• **Written exercise**:
Rewrite the rows from the line with "Task: Click the horse-and-cross" up to and including the line with "coord(177,127)" as a numbered list, leaving out blank lines.

• **Data records**:
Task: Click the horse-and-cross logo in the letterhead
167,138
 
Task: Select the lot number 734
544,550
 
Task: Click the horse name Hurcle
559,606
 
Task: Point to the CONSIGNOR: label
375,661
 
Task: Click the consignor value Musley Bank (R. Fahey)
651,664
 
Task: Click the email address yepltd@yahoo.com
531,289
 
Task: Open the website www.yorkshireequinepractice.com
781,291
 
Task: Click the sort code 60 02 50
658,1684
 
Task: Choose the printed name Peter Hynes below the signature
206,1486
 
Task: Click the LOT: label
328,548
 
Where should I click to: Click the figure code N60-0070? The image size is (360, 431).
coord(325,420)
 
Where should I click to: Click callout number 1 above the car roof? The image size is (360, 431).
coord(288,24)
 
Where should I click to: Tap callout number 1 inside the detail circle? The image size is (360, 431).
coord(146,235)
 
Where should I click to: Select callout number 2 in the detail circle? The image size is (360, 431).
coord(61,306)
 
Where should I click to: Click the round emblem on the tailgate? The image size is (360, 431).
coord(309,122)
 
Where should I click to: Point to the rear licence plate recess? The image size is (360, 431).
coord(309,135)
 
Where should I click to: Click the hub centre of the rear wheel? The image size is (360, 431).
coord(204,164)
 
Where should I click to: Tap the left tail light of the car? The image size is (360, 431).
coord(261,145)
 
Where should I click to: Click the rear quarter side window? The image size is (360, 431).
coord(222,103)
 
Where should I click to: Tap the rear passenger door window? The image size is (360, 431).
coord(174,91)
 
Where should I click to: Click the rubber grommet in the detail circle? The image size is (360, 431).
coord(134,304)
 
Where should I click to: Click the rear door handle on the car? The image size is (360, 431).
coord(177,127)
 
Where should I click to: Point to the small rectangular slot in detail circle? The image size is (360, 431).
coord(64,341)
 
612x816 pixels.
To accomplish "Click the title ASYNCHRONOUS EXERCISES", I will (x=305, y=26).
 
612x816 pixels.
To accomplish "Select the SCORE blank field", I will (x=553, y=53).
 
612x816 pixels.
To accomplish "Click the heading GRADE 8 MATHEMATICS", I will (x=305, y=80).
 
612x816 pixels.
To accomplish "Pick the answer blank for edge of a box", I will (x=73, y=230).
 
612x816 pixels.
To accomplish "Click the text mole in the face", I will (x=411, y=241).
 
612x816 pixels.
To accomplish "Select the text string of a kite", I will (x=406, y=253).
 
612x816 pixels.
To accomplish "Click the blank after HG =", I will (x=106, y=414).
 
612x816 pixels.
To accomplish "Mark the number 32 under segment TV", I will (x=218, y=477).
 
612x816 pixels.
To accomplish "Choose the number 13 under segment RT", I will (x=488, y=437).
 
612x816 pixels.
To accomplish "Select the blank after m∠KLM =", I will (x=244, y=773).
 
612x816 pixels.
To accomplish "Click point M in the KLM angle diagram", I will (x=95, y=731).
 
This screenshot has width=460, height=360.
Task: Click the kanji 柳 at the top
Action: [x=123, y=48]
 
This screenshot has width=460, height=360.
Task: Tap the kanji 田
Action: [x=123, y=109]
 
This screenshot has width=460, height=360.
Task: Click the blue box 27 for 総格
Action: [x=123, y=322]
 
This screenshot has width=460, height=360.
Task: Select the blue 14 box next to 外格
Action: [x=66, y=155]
* * *
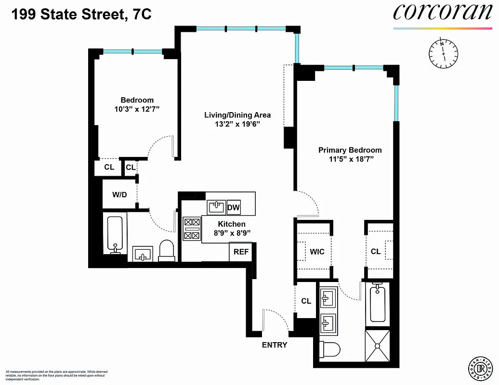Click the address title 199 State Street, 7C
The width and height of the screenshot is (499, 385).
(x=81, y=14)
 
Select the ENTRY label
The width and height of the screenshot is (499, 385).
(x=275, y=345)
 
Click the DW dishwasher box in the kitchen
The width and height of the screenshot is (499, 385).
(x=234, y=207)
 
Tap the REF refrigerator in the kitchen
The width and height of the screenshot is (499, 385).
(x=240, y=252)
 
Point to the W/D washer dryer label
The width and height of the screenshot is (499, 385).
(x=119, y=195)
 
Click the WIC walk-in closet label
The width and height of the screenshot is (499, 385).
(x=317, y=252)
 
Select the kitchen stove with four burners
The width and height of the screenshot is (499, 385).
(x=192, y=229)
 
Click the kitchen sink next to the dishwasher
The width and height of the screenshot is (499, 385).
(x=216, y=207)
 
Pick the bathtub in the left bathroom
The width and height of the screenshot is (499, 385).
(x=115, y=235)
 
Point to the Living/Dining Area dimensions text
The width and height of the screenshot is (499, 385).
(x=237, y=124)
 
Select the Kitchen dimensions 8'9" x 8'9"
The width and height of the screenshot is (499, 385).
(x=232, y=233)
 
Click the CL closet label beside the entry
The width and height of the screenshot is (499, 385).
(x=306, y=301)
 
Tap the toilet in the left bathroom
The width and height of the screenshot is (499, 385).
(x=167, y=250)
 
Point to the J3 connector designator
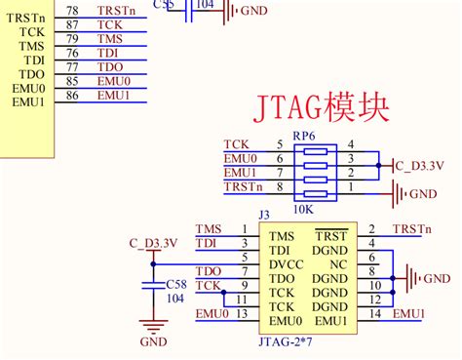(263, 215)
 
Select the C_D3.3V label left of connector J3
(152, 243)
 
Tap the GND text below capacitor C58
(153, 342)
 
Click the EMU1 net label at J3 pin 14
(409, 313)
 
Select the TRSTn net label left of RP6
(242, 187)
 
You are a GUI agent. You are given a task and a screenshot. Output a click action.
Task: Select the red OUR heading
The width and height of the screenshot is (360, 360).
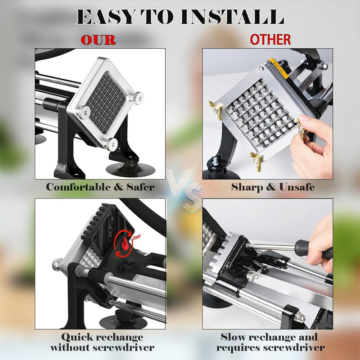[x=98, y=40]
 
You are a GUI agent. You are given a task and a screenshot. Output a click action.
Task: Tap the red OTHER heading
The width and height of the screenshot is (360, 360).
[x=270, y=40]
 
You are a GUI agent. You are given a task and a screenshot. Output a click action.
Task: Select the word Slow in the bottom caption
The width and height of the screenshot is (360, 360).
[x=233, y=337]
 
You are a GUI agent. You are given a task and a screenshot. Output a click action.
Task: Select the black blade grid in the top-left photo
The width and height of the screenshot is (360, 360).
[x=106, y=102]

• **Written solution**:
1. Task: Click the horse-and-cross logo in the letterhead
2. 167,138
3. Task: Select the lot number 734
4. 544,550
5. Task: Click the horse name Hurcle
6. 559,606
7. Task: Point to the CONSIGNOR: label
8. 375,661
9. Task: Click the consignor value Musley Bank (R. Fahey)
10. 651,664
11. Task: Click the email address yepltd@yahoo.com
12. 531,289
13. Task: Open the website www.yorkshireequinepractice.com
14. 781,291
15. Task: Click the sort code 60 02 50
16. 658,1684
17. Task: Choose the printed name Peter Hynes below the signature
18. 206,1486
19. Task: Click the LOT: label
20. 328,548
21. Where should I click to: Click the figure code N60-0070? The image size is (360, 431).
22. coord(325,420)
23. Where should I click to: Click callout number 1 above the car roof? The image size is (360, 431).
24. coord(288,24)
25. Where should I click to: Tap callout number 1 inside the detail circle? The image size is (360, 431).
26. coord(146,235)
27. Where should I click to: Select callout number 2 in the detail circle? The image size is (360, 431).
28. coord(61,306)
29. Where should I click to: Click the round emblem on the tailgate? The image size is (360, 431).
30. coord(309,122)
31. Where should I click to: Point to the rear licence plate recess? The image size is (360, 431).
32. coord(309,135)
33. Where should I click to: Click the hub centre of the rear wheel? The image size is (360, 431).
34. coord(204,164)
35. Where should I click to: Tap the left tail light of the car? The image size is (360, 431).
36. coord(261,145)
37. Where should I click to: Click the rear quarter side window? The image size is (360, 431).
38. coord(222,103)
39. Where should I click to: Tap the rear passenger door window? The image size is (360, 431).
40. coord(174,91)
41. Where should I click to: Click the rubber grommet in the detail circle? The image size is (360, 431).
42. coord(134,304)
43. Where should I click to: Click the rear door handle on the car? The image size is (360, 431).
44. coord(177,127)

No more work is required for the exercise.